GIVEN INFORMATION: Begin
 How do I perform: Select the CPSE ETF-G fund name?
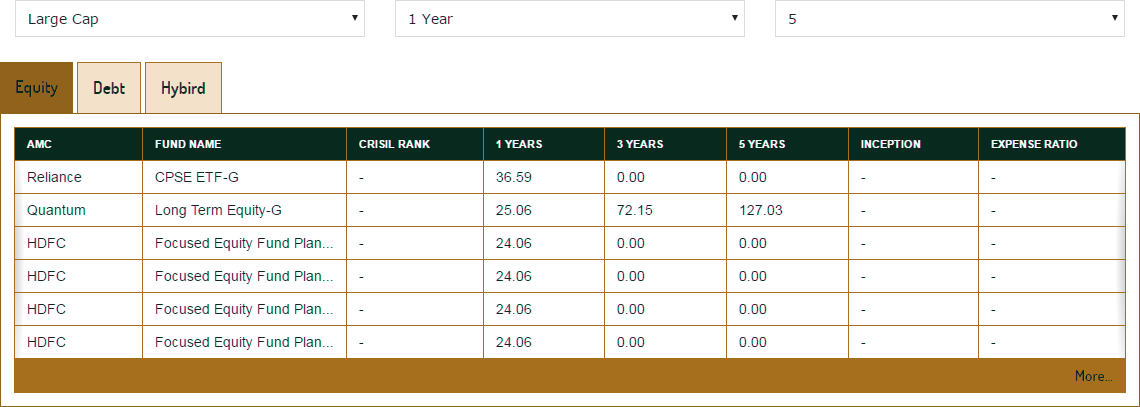(x=197, y=177)
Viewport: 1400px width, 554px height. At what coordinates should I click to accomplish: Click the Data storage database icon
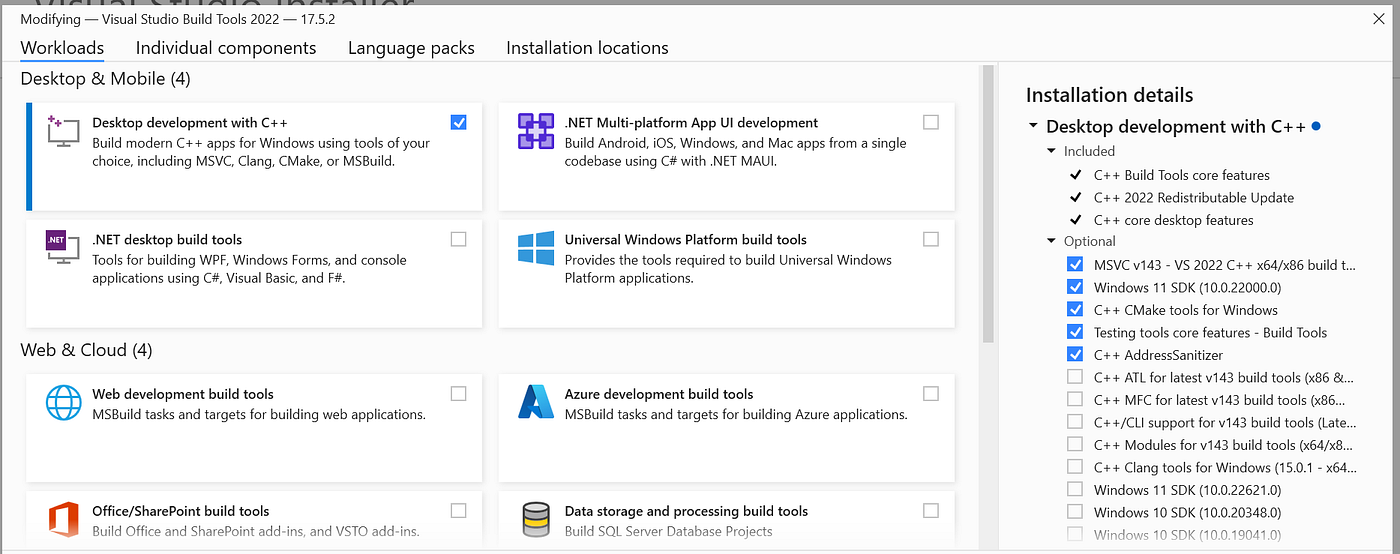[x=536, y=519]
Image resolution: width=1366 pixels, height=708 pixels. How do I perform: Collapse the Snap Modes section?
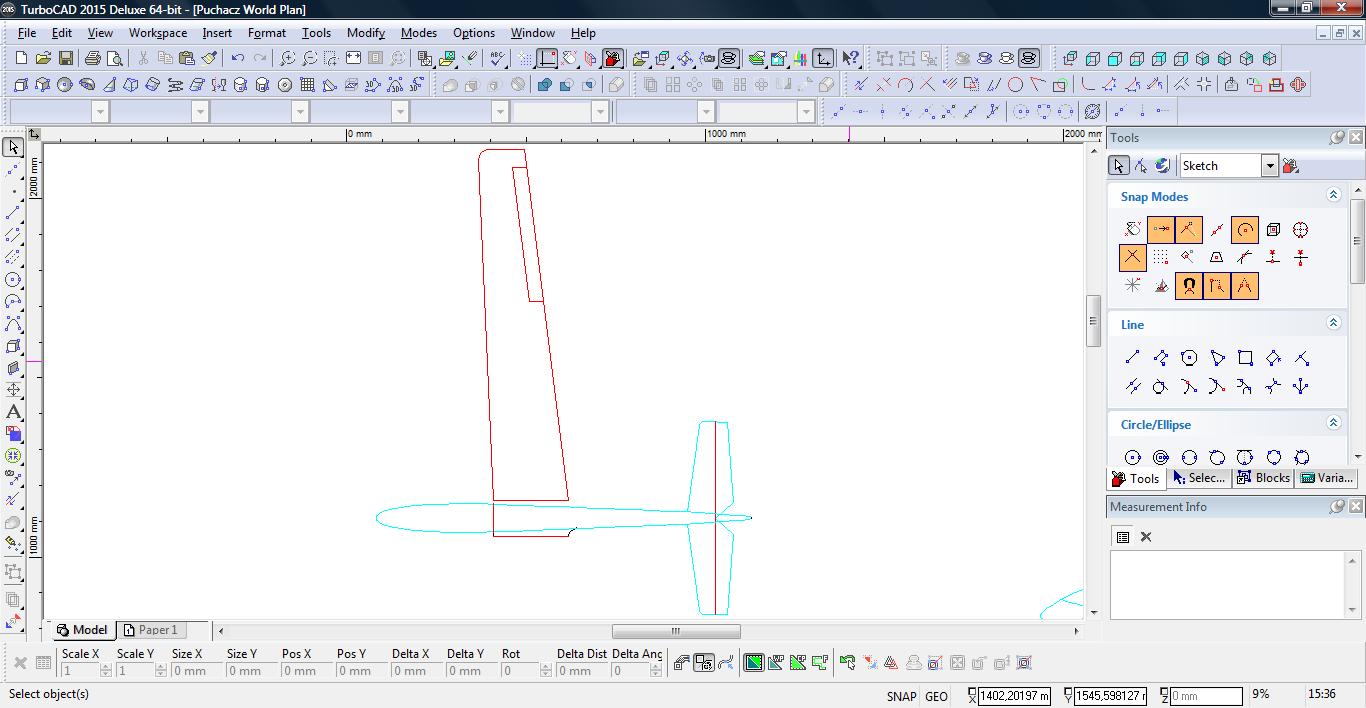click(x=1333, y=196)
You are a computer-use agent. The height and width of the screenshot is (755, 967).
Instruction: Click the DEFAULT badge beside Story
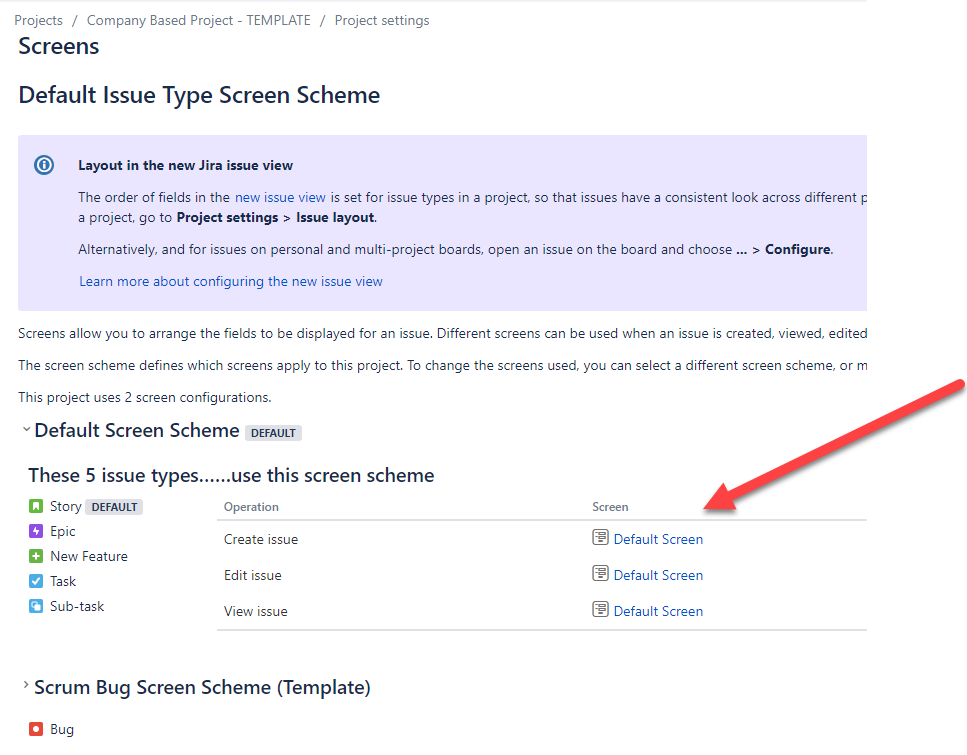point(113,506)
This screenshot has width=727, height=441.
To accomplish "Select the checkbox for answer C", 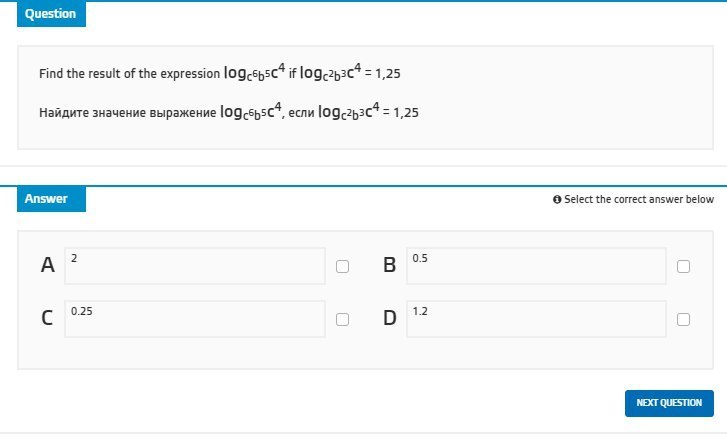I will pyautogui.click(x=343, y=320).
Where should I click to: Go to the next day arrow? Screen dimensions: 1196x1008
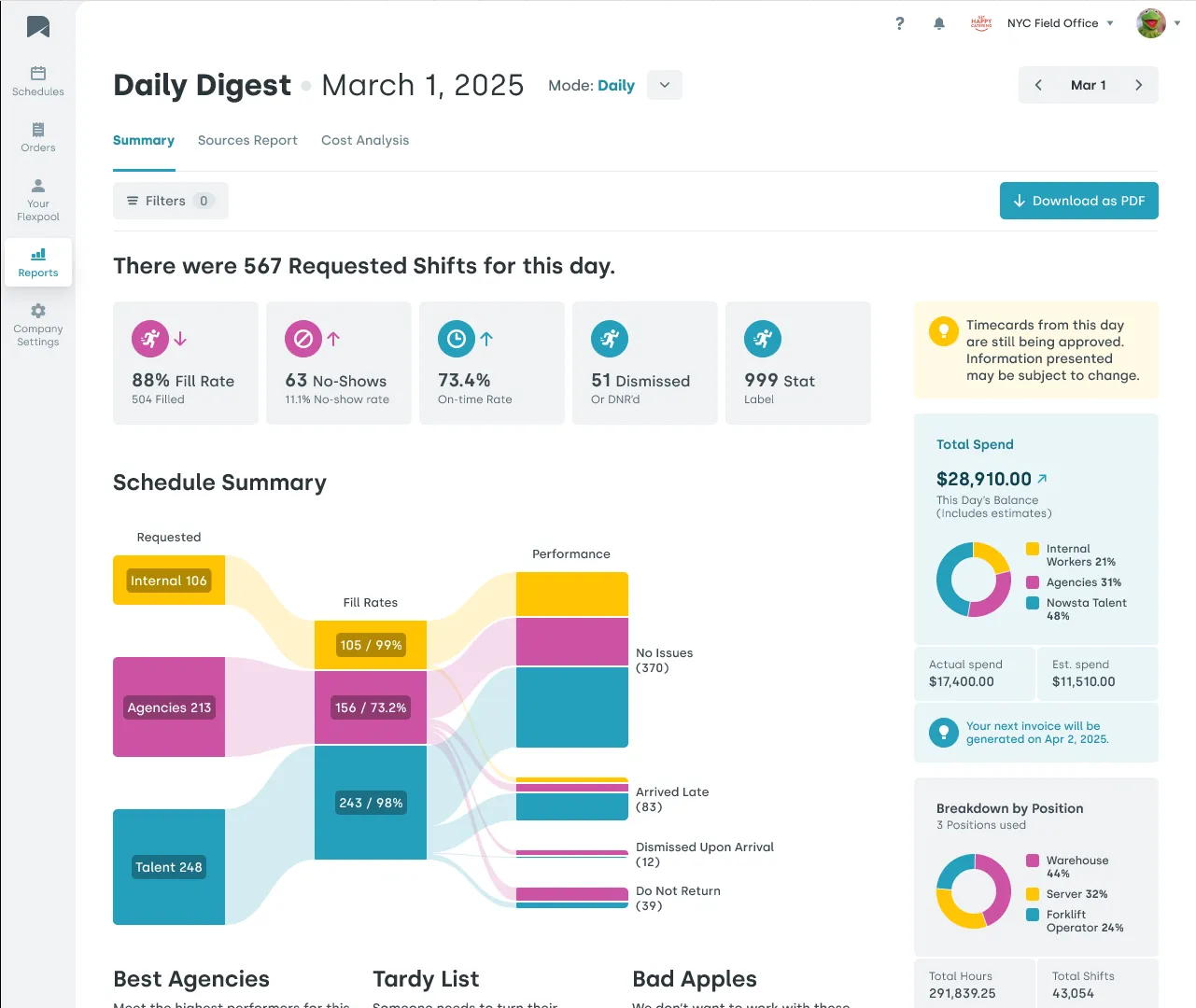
GIVEN INFORMATION: End
**PROMPT:** Taking the listing as a whole, count how many of its lines contain the word "screenshot", and reply with that count alone.

**THE ANSWER:** 2